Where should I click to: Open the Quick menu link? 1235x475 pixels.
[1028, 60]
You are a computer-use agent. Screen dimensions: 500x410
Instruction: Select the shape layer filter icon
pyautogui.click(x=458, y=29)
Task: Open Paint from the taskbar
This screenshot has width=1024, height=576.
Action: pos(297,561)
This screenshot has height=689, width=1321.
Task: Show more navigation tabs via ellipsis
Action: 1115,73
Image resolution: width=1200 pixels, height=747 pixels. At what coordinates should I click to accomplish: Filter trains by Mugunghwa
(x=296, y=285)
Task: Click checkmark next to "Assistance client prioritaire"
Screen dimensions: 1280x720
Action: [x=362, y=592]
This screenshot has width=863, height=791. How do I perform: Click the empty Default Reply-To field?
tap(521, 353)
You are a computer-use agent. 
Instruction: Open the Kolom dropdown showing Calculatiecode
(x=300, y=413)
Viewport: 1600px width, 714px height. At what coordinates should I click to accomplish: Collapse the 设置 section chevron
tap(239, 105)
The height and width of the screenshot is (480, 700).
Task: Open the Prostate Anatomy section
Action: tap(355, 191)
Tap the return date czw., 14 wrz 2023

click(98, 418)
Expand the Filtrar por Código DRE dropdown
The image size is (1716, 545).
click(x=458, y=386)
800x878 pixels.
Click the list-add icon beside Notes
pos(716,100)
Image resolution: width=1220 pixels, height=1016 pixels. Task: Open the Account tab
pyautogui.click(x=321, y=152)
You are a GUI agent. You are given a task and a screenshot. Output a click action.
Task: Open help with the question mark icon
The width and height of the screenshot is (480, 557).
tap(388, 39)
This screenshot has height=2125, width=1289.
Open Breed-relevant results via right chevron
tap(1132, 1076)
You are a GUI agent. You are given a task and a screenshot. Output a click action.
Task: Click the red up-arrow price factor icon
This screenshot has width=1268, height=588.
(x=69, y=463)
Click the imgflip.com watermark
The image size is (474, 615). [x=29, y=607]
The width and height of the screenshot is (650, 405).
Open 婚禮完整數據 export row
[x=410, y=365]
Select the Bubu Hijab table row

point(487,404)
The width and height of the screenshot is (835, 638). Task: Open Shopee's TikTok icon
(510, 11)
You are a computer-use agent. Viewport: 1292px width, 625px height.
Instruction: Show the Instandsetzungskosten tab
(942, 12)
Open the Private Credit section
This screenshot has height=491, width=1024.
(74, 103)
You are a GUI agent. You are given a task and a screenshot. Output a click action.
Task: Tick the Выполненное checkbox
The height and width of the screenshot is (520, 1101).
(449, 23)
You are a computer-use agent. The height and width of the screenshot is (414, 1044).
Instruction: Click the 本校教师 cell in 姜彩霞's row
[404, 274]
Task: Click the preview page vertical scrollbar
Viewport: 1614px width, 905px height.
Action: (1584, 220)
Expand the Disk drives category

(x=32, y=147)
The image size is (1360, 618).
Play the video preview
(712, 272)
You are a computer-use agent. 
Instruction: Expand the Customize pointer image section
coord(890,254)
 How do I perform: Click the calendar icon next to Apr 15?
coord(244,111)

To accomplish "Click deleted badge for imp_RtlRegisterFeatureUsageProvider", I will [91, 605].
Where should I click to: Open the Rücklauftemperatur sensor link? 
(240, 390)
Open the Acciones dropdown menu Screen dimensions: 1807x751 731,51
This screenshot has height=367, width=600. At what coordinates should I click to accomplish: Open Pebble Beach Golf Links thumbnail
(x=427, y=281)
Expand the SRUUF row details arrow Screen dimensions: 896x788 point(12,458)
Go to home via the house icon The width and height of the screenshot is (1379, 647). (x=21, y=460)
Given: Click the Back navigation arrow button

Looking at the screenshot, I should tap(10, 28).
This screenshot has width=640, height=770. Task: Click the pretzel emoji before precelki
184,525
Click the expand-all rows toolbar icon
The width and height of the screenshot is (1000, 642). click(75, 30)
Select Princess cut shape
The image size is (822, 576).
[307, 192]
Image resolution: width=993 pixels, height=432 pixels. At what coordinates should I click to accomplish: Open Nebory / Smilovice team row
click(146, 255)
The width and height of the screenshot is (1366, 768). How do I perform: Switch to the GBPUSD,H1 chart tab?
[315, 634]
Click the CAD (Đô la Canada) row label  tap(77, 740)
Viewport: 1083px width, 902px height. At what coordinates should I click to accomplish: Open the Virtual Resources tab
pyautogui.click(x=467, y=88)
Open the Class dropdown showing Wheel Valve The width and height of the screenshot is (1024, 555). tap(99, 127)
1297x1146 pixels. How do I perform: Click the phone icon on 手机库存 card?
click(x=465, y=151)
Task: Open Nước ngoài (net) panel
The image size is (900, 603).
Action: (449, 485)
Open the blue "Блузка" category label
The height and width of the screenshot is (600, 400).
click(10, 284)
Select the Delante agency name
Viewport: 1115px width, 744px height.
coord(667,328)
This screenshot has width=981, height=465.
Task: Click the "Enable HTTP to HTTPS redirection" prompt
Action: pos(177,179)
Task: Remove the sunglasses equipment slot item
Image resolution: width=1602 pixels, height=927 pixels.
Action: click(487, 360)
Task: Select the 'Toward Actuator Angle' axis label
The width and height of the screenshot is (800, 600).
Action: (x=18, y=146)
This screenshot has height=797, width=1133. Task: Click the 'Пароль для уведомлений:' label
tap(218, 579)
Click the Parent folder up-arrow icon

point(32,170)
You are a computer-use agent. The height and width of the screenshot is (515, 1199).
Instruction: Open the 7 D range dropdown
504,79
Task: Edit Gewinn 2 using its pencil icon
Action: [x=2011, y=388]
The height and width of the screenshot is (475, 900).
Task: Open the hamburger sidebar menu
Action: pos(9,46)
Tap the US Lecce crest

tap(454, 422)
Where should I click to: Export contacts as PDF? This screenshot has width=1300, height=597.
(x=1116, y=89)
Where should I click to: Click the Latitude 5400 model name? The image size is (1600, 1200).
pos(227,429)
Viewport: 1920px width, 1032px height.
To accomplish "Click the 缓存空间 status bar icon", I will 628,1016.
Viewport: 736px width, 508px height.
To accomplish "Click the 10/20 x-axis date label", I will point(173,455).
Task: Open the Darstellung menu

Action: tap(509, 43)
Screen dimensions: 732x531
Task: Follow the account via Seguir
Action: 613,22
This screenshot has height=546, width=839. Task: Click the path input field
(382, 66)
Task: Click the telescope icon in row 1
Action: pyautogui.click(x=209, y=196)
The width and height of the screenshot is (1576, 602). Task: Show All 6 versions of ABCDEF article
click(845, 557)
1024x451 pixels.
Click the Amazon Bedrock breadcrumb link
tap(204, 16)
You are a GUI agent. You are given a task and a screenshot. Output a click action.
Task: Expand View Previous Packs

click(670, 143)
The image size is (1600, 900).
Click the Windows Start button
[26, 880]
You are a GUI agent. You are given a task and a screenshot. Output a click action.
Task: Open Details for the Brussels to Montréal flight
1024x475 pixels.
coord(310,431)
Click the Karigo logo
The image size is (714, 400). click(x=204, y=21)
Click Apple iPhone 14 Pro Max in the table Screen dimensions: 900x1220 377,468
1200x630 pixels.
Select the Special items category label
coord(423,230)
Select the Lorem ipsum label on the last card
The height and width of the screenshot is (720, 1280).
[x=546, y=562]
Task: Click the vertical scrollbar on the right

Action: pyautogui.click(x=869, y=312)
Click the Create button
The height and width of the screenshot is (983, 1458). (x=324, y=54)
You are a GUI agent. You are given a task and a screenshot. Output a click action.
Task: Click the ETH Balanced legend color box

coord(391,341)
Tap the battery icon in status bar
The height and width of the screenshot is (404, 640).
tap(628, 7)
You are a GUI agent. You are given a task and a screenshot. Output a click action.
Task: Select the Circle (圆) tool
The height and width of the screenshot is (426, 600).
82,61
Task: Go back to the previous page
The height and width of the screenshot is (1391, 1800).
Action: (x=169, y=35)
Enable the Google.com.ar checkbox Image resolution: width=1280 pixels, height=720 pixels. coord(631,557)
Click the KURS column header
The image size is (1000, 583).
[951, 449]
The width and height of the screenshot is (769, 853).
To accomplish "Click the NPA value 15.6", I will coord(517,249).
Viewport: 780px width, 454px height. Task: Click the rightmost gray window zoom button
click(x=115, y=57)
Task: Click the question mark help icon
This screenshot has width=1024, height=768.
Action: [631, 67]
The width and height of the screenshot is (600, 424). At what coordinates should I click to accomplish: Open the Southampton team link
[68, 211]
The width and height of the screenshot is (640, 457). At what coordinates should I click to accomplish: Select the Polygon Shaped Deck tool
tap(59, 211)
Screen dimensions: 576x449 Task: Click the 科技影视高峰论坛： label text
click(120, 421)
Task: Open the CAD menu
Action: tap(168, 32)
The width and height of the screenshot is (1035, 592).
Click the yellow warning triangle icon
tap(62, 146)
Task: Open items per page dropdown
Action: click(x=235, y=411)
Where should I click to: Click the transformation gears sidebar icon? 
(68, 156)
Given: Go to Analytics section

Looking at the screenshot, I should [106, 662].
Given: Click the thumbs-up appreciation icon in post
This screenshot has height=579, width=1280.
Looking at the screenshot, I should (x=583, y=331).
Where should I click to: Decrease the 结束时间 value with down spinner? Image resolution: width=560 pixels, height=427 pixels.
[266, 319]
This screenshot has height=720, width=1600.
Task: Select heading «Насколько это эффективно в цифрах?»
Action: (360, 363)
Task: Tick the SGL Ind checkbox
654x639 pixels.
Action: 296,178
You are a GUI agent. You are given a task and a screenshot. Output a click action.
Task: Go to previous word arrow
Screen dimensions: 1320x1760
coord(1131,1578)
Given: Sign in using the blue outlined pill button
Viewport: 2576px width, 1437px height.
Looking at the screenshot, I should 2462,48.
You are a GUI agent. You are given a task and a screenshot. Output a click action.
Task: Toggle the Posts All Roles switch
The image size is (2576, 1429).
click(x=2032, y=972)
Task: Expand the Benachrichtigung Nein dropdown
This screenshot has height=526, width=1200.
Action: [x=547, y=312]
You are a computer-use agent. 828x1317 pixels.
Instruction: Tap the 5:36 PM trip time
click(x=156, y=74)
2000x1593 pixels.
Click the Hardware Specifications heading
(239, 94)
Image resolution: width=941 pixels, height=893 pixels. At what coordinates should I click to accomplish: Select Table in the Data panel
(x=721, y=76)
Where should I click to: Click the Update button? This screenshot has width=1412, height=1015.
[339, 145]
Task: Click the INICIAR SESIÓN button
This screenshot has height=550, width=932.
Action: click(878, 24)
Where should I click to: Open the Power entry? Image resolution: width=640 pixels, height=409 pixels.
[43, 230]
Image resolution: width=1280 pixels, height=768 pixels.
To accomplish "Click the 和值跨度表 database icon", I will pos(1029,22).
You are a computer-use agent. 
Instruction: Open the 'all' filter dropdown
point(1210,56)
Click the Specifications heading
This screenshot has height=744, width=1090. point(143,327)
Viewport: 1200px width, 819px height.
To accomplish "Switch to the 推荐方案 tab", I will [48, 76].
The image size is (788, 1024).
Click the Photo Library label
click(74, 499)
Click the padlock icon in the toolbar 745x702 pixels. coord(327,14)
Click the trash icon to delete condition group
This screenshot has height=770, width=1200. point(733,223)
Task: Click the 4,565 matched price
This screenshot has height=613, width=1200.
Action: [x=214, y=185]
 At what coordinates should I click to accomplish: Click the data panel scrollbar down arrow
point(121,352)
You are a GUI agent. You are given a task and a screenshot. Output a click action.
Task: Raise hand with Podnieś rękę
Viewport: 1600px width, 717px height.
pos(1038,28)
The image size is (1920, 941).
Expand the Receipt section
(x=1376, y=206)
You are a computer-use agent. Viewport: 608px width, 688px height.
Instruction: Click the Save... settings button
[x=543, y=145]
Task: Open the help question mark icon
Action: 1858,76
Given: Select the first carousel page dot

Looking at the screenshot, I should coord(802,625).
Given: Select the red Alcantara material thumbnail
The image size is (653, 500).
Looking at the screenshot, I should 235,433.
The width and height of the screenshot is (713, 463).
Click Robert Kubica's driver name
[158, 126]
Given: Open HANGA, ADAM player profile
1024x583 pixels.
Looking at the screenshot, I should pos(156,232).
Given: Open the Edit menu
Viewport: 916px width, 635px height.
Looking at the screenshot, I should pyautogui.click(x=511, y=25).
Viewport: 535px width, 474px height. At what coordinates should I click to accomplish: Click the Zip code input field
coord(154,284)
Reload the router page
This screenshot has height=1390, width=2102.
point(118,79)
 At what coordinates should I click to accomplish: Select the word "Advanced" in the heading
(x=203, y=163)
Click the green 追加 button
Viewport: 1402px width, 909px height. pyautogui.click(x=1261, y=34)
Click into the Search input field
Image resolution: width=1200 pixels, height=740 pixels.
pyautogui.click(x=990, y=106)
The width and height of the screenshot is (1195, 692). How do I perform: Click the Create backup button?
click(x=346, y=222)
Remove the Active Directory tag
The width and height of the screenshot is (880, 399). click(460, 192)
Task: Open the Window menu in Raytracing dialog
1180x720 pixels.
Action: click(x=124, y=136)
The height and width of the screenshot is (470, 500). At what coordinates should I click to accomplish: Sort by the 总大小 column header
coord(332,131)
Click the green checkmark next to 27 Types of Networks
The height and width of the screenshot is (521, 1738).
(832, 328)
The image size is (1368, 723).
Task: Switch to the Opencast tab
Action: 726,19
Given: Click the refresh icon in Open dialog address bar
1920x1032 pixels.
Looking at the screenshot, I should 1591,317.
■ ■ ■
Say how many lines in the entries above contain the string "status". Give the number by itself.

2